Jakob: Für uns war es das erste Mal, dass wir mit einem Team unsere kreativen Prozesse ausführten. Wir haben zwar bereits mit Coaches gearbeitet, aber da ging es eher darum, uns bei notwendigen Fragestellungen zu unterstützen. Bei den BahnhofBeats musste ich durch die auf zwei Tage begrenzte Aufnahme- und Recordingsession erstmalig Kompromisse im Bezug auf das Songwriting eingehen. Auch beim Videodreh ging es eben nicht nur darum, was ich cool finde, sondern was in einem Drehtag realisierbar ist und was das ganze Team denkt. Das war insofern interessant, dass wir natürlich damit rechnen, diese Erfahrung in Zukunft öfter zu machen, wenn wir uns weiter professionalisieren.

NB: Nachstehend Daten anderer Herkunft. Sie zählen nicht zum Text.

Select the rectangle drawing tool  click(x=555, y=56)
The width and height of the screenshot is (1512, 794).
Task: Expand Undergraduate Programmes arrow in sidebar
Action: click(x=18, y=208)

Frontstage Magazine: Eure Musik spielt da, wo das Leben spielt – das hört man in den Songs. Nun habt ihr eure Musik in einen sehr lebendigen Ort, den Bahnhof, gebracht. Fällt euch ein weiterer verrückter Ort ein, wo yara unbedingt stattfinden sollte?
Jakob: Erst neulich dachte ich, man müsste mal an einer Tankstelle Musik machen (lacht).
Frontstage Magazine: Inflation, Rechtsruck und die Nachwehen der Covid-Pandemie – es ist gerade keine einfache Zeit für Musikschaffende. Welchen Herausforderungen begegnet ihr als Artists aktuell? Und wie begegnet ihr ihnen?
Jakob: Wir erleben heute sicherlich andere Herausforderungen als vor 30 Jahren. Aber das bedeutet in meinen Augen nicht, dass wir es schwerer haben als die Generationen vor uns. Ich denke, dass jede Zeit ihre eigenen Challenges hat. Die derzeit größte Herausforderung für Artists ist zugleich auch ihre größte Chance: Social Media. Jeder kann jetzt alles in die Welt schreien. Das ist Fluch und Segen zugleich.
Frontstage Magazine: Habt ihr das Gefühl, dass Newcomerinnen in eurem Bundesland gut supportet werden? Wo seht ihr vielleicht Verbesserungspotenzial und was wünscht ihr euch von Lokal- und Kommunalpolitikerinnen?
Jakob: Das kann ich ehrlich gesagt gar nicht so gut beurteilen. Grundsätzlich ist das Musikerdasein ein sehr harter Weg, der auf gewisse Weise besser unterstützt werden könnte. Wer dabei jedoch die Verantwortung trägt, das vermag ich nicht zu beurteilen.
Gio: Natürlich könnte die Unterstützung für junge Musikschaffende besser aussehen in Baden-Württemberg. Jedoch muss ich auch sagen, dass es bisher schon viele Möglichkeiten für Kreative gibt. Drängender wäre, das Angebot in Sachen Nachtleben zu verbessern. Viel zu viele Musiklokale mussten schon dicht machen ohne richtige Unterstützung vom Staat. Ohne diese können Musiker aber nicht performen – und verdienen so am Ende auch kein Geld.
Frontstage Magazine: Wie geht es für euch musikalisch weiter? Was können wir in 2024 noch von euch erwarten?
Jakob: Im Oktober erscheint unser erstes Album. Dafür haben wir eine Förderung von der Initiative Musik. Wir haben auch einige Musikvideos in Planung und freuen uns auf unsere erste Tour, die ebenfalls im Herbst stattfindet.
Frontstage Magazine: Last but not least: Was ist das Außergewöhnlichste, das ihr mal an einem Bahnhof oder in einem Zug erlebt habt?
Gio: Einmal habe ich eine Taube im Mannheimer Hauptbahnhof gesehen, die mit einer kompletten Brezel im Schnabel quer über den kompletten Eingangsbereich des Bahnhofs geflogen ist. Gelandet ist sie dann irgendwann in einem kleinen Eck, in das sie die Brezel erstmal reingeschoben hat, bevor sie diese dann auf akrobatischste Art und Weise auseinander gepickt und gegessen hat. Das war wirklich ein außergewöhnlicher Anblick!